**What needs to be done**
Where a line holds the word "ticket", copy it from the records.

Records for this task START

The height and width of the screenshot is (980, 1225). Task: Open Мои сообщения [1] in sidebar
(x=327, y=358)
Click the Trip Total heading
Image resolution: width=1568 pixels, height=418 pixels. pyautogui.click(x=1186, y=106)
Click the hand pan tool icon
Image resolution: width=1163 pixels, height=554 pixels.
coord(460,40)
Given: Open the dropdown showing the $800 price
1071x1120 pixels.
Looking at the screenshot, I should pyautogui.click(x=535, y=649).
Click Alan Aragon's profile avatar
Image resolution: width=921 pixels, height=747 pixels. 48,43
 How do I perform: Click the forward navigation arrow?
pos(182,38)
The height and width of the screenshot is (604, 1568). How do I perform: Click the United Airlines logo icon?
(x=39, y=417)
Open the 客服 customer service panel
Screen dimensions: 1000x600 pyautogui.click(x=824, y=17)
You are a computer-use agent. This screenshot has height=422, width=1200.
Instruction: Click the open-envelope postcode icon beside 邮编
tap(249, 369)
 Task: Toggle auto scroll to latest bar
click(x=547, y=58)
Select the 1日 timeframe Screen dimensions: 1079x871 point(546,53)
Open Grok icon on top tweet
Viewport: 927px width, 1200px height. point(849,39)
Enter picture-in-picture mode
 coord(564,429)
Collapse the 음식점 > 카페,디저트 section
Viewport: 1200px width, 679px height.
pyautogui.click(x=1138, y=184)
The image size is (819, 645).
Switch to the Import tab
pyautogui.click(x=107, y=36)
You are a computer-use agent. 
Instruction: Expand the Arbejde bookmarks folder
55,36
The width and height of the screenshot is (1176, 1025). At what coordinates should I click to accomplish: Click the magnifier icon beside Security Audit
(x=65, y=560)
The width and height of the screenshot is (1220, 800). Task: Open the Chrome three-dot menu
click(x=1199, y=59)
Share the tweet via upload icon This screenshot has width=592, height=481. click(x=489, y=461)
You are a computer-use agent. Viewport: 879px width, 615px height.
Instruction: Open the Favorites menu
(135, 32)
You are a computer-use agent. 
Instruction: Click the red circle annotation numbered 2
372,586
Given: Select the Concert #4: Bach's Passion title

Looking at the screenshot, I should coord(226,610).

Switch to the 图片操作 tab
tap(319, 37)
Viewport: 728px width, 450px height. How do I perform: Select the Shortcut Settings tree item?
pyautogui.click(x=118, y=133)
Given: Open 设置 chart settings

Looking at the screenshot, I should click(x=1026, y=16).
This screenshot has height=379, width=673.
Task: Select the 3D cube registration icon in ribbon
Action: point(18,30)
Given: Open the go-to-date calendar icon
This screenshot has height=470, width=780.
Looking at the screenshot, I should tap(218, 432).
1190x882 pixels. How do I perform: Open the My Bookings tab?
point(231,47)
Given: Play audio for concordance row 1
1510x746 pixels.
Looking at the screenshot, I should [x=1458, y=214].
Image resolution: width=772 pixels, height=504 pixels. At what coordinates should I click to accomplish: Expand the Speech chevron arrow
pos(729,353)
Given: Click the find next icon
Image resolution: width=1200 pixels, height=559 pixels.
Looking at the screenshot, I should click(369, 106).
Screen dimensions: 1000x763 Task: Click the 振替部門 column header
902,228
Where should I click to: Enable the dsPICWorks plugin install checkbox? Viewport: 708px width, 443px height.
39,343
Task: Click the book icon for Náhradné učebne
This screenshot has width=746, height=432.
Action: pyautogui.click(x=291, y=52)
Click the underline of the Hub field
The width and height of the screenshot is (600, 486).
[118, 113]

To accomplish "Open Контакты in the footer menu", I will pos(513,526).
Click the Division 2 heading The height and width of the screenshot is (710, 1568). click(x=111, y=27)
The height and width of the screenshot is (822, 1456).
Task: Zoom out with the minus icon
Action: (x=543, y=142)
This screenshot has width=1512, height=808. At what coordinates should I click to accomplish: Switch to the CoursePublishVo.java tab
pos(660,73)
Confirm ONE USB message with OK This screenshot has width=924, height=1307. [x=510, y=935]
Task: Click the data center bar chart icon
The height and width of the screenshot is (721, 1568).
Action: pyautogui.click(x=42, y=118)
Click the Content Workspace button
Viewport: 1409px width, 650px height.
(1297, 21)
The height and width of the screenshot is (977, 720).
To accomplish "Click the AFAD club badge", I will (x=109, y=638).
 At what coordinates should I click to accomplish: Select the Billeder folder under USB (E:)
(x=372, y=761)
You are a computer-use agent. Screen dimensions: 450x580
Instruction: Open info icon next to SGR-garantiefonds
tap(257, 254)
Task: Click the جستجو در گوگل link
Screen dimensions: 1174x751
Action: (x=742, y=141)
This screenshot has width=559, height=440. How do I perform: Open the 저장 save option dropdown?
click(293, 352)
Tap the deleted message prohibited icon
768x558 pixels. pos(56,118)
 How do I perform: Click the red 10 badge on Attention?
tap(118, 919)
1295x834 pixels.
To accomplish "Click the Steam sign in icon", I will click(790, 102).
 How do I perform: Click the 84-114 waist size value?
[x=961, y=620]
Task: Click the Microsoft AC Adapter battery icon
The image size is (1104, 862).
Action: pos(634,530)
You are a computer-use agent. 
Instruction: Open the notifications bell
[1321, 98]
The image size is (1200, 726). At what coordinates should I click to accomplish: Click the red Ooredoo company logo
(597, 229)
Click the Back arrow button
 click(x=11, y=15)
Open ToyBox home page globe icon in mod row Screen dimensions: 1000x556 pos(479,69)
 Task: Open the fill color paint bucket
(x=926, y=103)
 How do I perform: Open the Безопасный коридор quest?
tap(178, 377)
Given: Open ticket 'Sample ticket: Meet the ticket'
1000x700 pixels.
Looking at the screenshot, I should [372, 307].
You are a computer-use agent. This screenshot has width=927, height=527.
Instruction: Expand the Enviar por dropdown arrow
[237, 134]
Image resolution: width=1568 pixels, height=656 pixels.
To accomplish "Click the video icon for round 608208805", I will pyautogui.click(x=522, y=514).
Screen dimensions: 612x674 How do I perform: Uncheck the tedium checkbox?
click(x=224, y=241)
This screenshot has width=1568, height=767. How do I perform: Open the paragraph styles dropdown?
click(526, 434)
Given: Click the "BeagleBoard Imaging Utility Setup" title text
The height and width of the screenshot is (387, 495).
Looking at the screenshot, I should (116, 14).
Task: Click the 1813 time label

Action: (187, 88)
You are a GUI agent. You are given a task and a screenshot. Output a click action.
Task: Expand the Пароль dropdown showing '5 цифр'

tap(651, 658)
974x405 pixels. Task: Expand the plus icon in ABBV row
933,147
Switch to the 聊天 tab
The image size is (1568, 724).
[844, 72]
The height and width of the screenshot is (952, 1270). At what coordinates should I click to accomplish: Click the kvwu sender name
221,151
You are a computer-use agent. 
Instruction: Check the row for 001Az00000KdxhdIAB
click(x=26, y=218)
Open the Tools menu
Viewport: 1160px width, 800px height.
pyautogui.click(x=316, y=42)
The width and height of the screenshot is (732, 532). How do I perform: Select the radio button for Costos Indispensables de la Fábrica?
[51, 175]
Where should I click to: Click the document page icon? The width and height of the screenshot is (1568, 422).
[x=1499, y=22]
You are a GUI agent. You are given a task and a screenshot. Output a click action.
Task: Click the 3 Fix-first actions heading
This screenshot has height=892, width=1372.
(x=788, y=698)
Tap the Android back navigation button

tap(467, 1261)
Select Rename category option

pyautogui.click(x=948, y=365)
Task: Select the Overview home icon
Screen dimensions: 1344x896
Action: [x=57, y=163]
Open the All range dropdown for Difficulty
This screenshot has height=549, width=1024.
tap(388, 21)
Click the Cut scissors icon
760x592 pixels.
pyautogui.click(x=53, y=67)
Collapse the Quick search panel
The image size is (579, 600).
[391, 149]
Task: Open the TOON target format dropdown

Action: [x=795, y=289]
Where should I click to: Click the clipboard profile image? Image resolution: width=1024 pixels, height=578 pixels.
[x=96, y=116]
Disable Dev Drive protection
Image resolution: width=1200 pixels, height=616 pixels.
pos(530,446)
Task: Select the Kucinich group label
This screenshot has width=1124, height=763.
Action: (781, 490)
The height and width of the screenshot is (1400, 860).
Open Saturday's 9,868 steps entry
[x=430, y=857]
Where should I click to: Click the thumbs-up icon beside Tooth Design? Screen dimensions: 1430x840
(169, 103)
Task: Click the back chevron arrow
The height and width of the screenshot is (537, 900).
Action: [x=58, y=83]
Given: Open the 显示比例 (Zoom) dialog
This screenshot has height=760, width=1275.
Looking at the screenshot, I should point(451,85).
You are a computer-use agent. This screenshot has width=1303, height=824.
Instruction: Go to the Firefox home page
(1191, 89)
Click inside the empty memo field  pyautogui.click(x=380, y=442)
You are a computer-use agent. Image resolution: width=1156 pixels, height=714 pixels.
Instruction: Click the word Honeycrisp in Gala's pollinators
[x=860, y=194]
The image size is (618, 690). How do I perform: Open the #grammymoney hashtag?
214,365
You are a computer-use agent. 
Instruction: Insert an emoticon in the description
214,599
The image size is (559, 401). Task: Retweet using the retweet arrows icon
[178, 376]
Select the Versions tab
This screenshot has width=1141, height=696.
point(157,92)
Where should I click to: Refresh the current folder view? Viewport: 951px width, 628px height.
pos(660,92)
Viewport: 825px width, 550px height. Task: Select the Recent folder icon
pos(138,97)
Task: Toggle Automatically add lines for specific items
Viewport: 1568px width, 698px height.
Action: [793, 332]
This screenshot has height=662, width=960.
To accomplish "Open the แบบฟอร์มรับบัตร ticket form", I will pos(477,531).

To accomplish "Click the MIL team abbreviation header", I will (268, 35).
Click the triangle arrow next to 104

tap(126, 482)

Records for this task END

**Solution to this problem**
Given: Open ticket 'Sample ticket: Meet the ticket'
To accomplish "Open the แบบฟอร์มรับบัตร ticket form", I will pos(477,531).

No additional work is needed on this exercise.